Em resumo, Aniquilação é um filme mindblowing (daqueles em que saímos com mais perguntas do que respostas) que mistura temas religiosos com invasão alienígena para discutir comportamento, empatia e relações humanas, entre outros. E sobre como podemos provocar instabilidades ou oscilações por meio de nossas ações. O mundo na bolha é diferente e multicolorido (como um final de tarde em que sol e chuva resultam num arco-íris). Como se fosse um prisma, reflete o DNA de todas as formas de vida que lá transitam, de animais a plantas, passando pelo homem, provocando um sem fim de estranhas mutações (que gerarão árvores em formato de humanos e ursos que gritam por "socorro" como se fossem pessoas). É tudo meio estranho, mas o clima de suspense nesse curioso e onírico universo é tão sufocante, quanto naqueles filmes que se passam em casas assombradas por espíritos malignos. Temos a sensação de que algo vai ocorrer o tempo todo!

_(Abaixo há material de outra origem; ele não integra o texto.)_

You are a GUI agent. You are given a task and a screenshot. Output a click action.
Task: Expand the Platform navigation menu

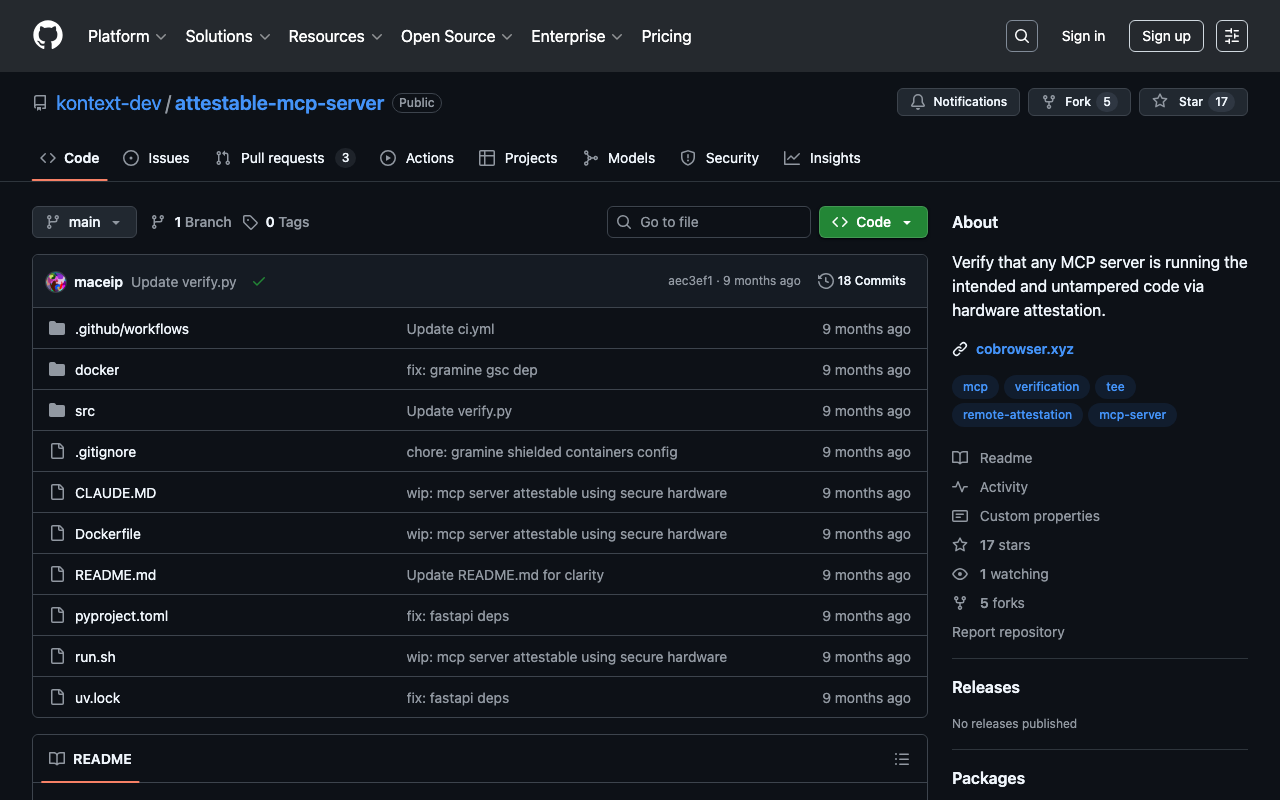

Como se já não bastasse o estranhamento que envolve a descoberta paulatina daquele ambiente pela equipe formada por Ventress, Lena e Cass, além da paramédica Anya (Rodruiguez) e a física Josie (Thompson), as locações (construções abandonadas, florestas densas, rios misteriosos), ainda fortalecem a sensação de claustrofobia, mesmo no espaço aberto (já que, não podemos esquecer, o grupo está dentro de uma bolha). E se o suspense é muito mais psicológico do que evidente, também não deixa de chamar a atenção o contraste formado pela natureza violenta do ambiente em contraponto as suas flores ou formações multicoloridas que não fariam feio em alguma animação inovadora da Pixar. Sem resolver todas as questões que surgem pelo caminho, Garland reserva para o terço final uma solução muito mais física (ainda que amplamente "espiritual"), ao sugerir uma espécie de morte para uma das protagonistas para que, dali, haja um recomeço. Afinal de contas, por mais que tomemos decisões duvidosas em nossas vidas, sempre haverá espaço para a renovação.